Re: Review Request 60926: SENTRY-1760: HMSFollower should detect when a full snapshot from HMS is required

Sergio Pena Wed, 19 Jul 2017 12:11:05 -0700


> On July 19, 2017, 5:20 p.m., Alexander Kolbasov wrote:
> > sentry-provider/sentry-provider-db/src/main/java/org/apache/sentry/service/thrift/HMSFollower.java
> > Lines 97 (patched)
> > <https://reviews.apache.org/r/60926/diff/4/?file=1778739#file1778739line97>
> >
> >     Can you achieve the same purpose by providing client in a constructor? 
> > This may be a bit cleaner.


The constructor parameters are increasing.

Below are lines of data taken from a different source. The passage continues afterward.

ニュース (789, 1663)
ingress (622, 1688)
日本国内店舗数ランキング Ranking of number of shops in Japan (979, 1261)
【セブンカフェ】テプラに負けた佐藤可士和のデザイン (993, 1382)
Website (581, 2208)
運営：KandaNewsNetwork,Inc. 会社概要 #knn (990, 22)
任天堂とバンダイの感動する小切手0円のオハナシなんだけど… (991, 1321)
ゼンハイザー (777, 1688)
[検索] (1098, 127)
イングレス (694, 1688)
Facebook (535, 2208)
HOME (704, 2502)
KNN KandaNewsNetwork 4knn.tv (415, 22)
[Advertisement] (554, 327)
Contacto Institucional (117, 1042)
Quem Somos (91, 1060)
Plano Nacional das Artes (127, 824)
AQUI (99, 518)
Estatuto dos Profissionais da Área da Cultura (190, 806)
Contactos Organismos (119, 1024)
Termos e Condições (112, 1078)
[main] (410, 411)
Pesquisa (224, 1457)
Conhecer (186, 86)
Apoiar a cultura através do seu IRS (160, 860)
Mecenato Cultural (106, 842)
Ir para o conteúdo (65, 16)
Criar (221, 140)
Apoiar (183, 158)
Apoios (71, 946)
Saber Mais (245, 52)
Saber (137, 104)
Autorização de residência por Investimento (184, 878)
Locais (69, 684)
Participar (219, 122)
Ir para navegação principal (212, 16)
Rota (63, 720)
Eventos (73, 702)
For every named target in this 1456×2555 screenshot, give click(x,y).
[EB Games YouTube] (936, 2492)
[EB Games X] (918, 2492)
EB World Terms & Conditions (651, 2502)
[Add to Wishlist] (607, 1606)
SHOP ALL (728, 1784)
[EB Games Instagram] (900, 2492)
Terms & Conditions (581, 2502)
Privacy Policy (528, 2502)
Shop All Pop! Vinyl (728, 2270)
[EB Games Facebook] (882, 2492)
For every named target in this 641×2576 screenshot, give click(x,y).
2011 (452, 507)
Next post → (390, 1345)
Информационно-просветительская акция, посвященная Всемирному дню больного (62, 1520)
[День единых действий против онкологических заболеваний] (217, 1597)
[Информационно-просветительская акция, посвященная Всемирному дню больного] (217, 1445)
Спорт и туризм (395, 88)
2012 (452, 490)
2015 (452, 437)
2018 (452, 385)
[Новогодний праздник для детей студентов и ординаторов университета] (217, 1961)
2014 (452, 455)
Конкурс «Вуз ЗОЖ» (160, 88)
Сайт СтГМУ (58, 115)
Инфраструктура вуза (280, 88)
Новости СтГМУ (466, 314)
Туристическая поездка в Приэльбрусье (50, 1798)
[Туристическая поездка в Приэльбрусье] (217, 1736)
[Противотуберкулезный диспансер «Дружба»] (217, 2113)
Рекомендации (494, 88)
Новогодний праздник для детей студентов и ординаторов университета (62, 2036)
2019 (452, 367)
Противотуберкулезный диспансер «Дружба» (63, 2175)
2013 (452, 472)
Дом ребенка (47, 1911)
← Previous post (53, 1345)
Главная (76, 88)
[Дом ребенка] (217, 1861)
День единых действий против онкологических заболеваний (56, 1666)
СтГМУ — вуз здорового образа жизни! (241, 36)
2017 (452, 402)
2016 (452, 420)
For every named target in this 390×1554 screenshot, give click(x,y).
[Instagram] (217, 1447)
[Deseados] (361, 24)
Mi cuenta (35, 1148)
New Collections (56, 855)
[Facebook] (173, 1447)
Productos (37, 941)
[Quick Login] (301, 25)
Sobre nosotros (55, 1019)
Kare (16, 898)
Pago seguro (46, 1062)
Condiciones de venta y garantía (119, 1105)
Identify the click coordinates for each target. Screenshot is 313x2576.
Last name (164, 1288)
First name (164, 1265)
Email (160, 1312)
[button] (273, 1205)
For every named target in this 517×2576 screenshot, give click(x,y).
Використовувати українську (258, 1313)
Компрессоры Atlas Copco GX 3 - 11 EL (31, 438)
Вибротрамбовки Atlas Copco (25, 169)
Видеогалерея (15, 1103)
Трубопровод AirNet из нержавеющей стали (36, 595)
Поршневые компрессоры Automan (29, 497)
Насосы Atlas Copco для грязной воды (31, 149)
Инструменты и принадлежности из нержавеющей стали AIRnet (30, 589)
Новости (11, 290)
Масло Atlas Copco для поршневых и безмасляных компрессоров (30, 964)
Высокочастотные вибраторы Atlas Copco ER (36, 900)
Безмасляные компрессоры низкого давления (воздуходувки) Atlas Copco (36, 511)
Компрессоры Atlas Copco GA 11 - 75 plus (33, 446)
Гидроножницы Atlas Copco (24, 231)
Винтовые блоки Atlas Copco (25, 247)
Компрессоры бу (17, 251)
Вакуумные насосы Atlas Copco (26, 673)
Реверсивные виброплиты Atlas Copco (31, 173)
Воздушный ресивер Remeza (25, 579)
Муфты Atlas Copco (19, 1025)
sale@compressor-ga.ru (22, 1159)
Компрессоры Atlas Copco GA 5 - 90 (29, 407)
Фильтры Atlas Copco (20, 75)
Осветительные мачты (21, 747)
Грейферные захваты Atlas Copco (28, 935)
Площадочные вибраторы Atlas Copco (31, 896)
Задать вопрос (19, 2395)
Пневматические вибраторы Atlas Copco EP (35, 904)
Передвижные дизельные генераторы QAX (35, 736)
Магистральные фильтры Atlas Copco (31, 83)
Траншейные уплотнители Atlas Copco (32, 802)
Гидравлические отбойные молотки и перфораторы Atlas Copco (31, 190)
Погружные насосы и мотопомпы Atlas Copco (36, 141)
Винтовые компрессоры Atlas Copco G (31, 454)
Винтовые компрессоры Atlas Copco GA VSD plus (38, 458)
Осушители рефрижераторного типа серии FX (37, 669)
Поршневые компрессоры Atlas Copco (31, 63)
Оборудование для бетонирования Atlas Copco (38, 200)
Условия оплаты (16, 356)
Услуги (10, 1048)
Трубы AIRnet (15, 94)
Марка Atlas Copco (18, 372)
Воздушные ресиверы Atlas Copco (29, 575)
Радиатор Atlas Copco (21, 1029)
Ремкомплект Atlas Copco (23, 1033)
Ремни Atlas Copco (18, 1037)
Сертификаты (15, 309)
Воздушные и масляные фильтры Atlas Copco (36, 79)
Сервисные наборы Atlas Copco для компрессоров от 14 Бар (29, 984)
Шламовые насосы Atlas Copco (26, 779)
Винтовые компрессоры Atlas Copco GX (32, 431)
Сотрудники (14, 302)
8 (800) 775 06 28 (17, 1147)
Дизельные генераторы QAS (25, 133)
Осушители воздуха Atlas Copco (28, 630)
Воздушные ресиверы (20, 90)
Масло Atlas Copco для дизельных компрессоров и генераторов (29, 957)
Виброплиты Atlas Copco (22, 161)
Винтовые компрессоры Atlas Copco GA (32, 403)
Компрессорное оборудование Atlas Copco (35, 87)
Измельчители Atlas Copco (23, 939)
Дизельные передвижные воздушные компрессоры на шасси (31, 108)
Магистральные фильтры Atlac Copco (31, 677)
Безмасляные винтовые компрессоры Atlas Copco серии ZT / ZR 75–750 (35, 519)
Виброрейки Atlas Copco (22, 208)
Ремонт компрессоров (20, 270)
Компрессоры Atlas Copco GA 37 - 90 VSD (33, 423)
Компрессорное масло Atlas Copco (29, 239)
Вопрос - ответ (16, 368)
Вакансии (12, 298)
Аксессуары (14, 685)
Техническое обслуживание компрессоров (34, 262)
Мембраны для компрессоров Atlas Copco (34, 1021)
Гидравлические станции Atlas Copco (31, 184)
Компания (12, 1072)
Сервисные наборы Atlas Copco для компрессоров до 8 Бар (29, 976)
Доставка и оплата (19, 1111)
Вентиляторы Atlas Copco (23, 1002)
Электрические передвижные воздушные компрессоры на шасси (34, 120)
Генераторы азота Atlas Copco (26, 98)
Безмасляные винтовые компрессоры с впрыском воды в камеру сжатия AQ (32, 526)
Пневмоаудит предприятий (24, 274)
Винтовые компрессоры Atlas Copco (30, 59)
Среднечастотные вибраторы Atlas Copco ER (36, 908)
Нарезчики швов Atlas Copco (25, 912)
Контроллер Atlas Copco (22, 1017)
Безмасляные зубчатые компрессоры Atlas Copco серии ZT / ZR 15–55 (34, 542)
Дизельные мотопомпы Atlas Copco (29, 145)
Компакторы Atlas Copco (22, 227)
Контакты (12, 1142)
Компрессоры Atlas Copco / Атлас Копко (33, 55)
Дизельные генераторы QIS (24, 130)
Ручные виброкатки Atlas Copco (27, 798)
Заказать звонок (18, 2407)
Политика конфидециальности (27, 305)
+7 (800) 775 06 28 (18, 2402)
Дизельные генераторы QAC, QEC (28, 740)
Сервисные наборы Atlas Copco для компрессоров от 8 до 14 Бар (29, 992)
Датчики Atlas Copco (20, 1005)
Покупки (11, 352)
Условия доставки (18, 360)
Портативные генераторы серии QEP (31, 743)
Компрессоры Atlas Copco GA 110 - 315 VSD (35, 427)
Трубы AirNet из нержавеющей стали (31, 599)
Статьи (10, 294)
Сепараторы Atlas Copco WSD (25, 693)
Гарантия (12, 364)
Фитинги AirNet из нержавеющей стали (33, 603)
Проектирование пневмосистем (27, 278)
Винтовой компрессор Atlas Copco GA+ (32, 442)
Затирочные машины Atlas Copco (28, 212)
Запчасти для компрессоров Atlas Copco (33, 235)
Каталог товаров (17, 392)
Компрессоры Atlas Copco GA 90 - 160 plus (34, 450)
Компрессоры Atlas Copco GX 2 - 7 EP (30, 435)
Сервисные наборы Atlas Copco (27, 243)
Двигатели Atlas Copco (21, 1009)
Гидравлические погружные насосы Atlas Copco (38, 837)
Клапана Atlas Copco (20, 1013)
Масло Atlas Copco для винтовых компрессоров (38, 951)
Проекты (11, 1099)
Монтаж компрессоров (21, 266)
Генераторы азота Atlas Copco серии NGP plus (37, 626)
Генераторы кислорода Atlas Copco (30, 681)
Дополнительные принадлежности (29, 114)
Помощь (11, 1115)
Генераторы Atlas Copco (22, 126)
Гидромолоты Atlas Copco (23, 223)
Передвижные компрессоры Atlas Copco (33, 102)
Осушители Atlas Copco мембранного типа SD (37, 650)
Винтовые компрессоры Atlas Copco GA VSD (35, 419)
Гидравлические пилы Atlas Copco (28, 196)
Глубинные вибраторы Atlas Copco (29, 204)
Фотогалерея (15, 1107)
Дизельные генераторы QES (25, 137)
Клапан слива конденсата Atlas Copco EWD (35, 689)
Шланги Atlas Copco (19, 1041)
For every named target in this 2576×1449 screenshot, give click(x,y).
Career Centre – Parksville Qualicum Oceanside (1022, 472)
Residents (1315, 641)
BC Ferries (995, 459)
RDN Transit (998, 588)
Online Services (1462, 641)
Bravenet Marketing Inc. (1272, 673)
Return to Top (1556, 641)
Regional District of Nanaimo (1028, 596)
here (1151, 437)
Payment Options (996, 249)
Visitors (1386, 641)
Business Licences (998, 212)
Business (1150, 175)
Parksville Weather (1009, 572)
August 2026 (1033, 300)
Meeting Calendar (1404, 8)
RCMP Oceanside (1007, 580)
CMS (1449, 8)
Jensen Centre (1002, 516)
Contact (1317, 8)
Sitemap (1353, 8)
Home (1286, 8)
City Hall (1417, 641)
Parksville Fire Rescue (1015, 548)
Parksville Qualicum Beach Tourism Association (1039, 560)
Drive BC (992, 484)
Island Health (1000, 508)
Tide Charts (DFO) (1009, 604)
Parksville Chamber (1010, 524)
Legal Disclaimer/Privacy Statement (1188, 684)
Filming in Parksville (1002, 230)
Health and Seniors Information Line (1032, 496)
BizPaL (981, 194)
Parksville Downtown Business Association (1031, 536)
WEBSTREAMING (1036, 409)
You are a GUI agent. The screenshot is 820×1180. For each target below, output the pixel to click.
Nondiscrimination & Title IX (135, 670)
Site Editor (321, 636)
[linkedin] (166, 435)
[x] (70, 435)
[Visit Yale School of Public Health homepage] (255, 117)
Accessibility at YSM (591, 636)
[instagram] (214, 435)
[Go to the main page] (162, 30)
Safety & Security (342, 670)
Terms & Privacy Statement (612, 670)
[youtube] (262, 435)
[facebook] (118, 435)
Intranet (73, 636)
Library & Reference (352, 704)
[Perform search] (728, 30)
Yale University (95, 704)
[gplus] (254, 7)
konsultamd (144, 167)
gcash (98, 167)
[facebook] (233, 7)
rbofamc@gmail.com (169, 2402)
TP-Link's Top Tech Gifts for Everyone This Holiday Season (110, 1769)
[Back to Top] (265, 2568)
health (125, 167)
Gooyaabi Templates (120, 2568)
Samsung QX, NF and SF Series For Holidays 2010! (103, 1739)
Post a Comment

We have currently 6, and now we will 
provide 2 more. I think is cleaner to have setters and avoid large # of method 
parameters, don't you think?


> On July 19, 2017, 5:20 p.m., Alexander Kolbasov wrote:
> > sentry-provider/sentry-provider-db/src/main/java/org/apache/sentry/service/thrift/HMSFollower.java
> > Line 152 (original), 159 (patched)
> > <https://reviews.apache.org/r/60926/diff/4/?file=1778739#file1778739line159>
> >
> >     What if we have an old snapshot so it isn't empty (and in fact we keep 
> > some number of old snapshots around) so this will only be the case the 
> > first time. How is the decision made afterwords?

I created a isFullSnapshotRequired() method that have 2 conditions to check for 
full snapshots. It has better explanation there.


> On July 19, 2017, 5:20 p.m., Alexander Kolbasov wrote:
> > sentry-provider/sentry-provider-db/src/main/java/org/apache/sentry/service/thrift/HMSFollower.java
> > Lines 165 (patched)
> > <https://reviews.apache.org/r/60926/diff/4/?file=1778739#file1778739line165>
> >
> >     Why do we need to keep in in the class field?
> >     
> >     This is rather weird - we detect that we need a full snapshot, and 
> > instead of just getting it, record this piece of information and retrieve 
> > it during the next cycle. What is the point in doing it this way?

I did some changes on the run() method to make this cleaner. I think we should 
either create a snapshot or process notifications per run to reduce the 
conditions and make the code cleaner. If a snapshot is done, why should we try 
to fetch notifications again? Better to do either one per run I think.


> On July 19, 2017, 5:20 p.m., Alexander Kolbasov wrote:
> > sentry-provider/sentry-provider-db/src/main/java/org/apache/sentry/service/thrift/HMSFollower.java
> > Lines 169 (patched)
> > <https://reviews.apache.org/r/60926/diff/4/?file=1778739#file1778739line169>
> >
> >     Suppose that we have two Sentry servers. The first one got the current 
> > notification ID, but later looses leadership and another one processes a 
> > few requests by the time we get here, so we can run into this situation. So 
> > we should be a bit more conservative and may be check a few things first:
> >     
> >     1) Check that we are still the leader
> >     2) Re-read currentNotificationId and make sure it didn't advanced 
> > forward.
> >     
> >     Once we detect the condition we should just get the snapshot rather 
> > then defer it to the next iteration.

What about checking for leadership at the moment of persisting the snapshot? 
Otherwise, I feel we'll have to have this check evertime we do something on the 
code making it ugly with too many leadershipt checks, and perhaps future 
developers won't know that we would need this check.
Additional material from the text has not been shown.